===== Source records
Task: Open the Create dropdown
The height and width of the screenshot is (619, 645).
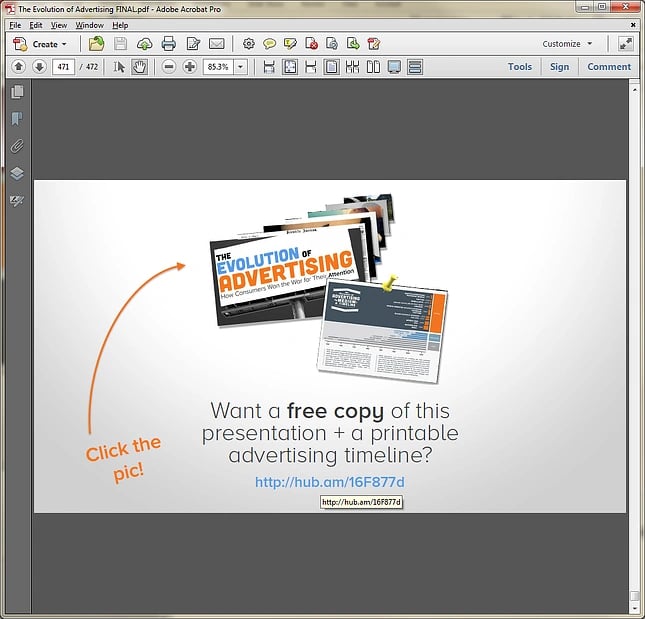Action: click(41, 44)
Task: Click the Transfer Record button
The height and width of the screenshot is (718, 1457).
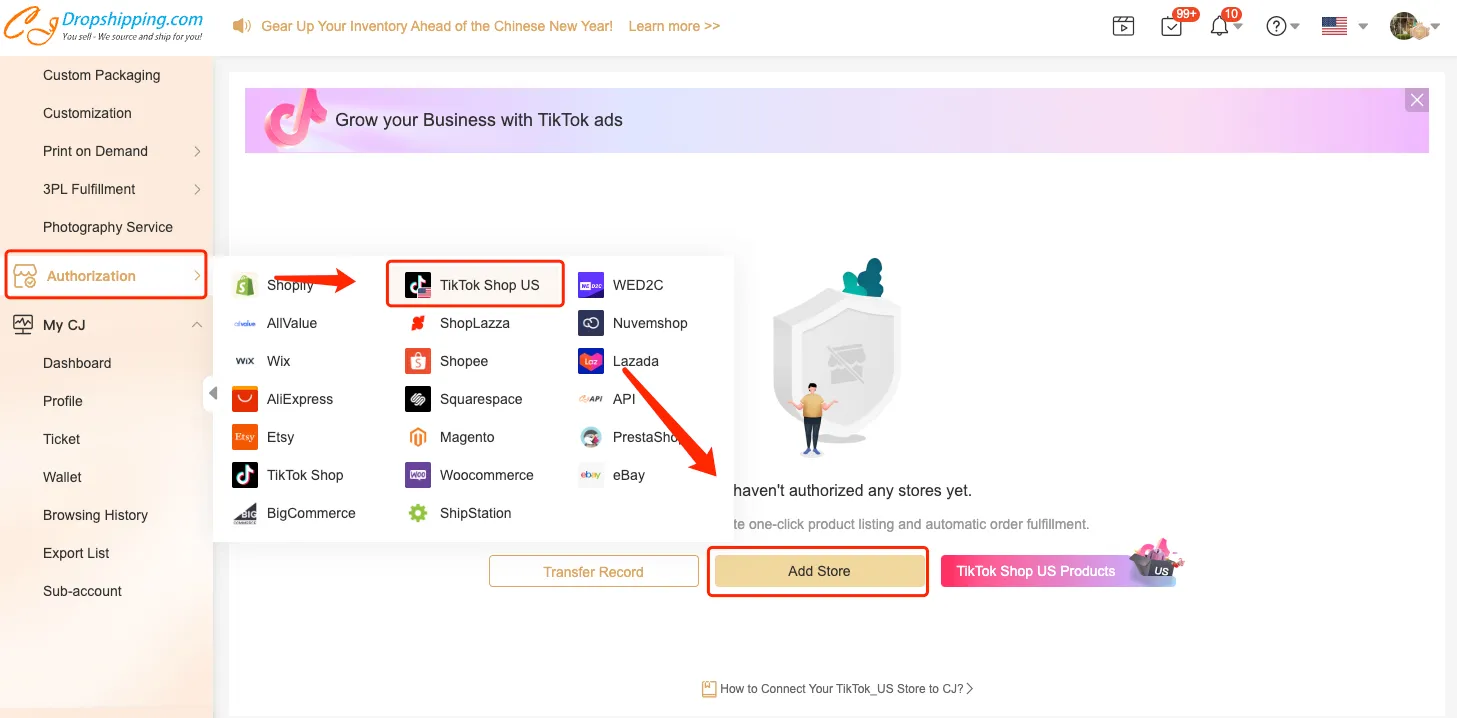Action: pyautogui.click(x=593, y=571)
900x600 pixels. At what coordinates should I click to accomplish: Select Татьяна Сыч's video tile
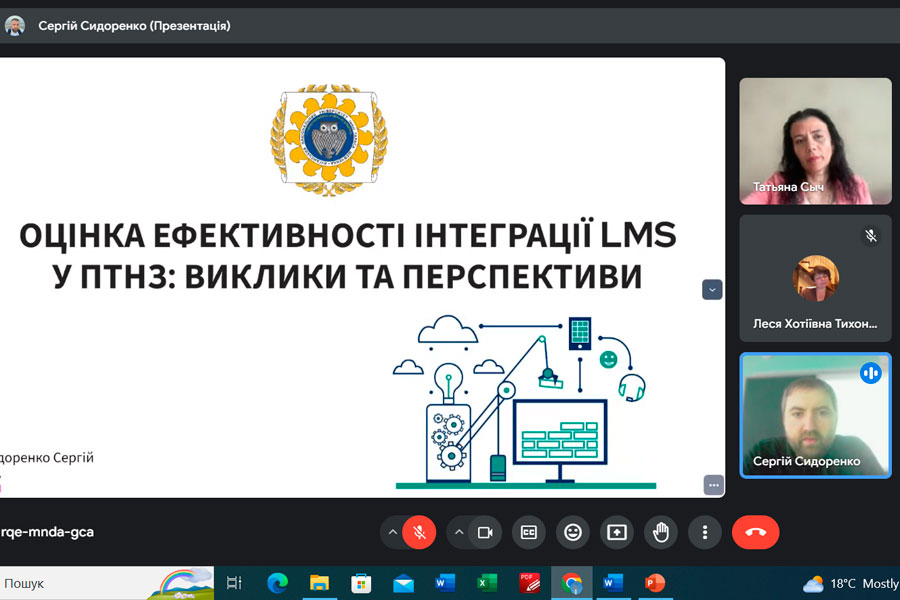(x=815, y=140)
==========
Return the full material word for word. Do not include the pictures.

Task: Open the Create dropdown
The height and width of the screenshot is (619, 645).
Action: click(41, 44)
Task: Click the Transfer Record button
The height and width of the screenshot is (718, 1457).
Action: pyautogui.click(x=593, y=571)
900x600 pixels. At what coordinates should I click to accomplish: Select Татьяна Сыч's video tile
(x=815, y=140)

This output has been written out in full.